→ Work task: Beginning at the line that holds "The height and width of the screenshot is (485, 808).", restate each line exactly through the final line of the records. Include both of those lines.

→ Stored data entries:
═══

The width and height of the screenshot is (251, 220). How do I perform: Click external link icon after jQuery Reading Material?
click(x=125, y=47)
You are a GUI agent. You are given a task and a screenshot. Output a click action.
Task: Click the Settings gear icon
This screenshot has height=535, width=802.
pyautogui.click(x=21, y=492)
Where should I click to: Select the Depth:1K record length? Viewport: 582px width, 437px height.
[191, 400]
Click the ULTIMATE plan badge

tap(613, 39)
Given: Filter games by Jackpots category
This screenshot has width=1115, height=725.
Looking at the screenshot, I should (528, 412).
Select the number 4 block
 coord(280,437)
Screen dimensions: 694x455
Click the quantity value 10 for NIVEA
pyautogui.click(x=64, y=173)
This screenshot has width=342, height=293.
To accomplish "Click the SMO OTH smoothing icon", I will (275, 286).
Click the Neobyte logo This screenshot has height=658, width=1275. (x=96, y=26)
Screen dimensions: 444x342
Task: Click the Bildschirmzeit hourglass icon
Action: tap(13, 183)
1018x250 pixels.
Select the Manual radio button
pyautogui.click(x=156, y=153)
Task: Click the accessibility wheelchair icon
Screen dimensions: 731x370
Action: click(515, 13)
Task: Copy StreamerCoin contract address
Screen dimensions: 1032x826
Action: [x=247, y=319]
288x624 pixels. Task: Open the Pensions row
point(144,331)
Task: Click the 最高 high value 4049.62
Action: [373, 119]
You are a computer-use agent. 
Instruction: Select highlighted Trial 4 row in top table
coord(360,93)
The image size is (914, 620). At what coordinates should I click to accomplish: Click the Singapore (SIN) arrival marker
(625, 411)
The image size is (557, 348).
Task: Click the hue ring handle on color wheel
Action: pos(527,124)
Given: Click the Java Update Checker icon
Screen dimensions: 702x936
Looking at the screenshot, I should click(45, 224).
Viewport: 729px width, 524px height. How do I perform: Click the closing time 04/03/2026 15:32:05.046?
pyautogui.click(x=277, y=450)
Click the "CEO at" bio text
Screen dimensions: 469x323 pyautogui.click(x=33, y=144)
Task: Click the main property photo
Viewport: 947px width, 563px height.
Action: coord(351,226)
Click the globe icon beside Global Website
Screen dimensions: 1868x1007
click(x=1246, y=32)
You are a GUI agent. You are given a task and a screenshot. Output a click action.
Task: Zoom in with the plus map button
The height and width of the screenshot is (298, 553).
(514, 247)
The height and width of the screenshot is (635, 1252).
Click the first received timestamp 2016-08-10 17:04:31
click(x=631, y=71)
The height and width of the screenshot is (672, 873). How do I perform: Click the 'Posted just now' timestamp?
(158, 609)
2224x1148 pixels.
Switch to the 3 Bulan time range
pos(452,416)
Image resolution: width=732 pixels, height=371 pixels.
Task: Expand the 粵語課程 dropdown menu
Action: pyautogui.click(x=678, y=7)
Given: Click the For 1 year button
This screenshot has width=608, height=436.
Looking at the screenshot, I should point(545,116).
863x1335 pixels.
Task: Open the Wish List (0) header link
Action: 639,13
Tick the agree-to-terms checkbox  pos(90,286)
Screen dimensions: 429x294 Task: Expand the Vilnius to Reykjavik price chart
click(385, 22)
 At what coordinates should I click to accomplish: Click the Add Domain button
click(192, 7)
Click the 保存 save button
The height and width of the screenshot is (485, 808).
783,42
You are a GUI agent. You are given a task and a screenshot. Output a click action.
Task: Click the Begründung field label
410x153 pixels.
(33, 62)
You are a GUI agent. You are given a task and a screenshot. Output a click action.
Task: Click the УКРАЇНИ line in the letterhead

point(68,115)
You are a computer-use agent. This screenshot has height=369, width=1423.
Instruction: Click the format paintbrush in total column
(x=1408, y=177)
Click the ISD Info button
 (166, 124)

═══

→ Response area:
The height and width of the screenshot is (485, 808).
783,42
You are a GUI agent. You are given a task and a screenshot. Output a click action.
Task: Click the Begründung field label
410x153 pixels.
(33, 62)
You are a GUI agent. You are given a task and a screenshot. Output a click action.
Task: Click the УКРАЇНИ line in the letterhead

point(68,115)
You are a computer-use agent. This screenshot has height=369, width=1423.
Instruction: Click the format paintbrush in total column
(x=1408, y=177)
Click the ISD Info button
 (166, 124)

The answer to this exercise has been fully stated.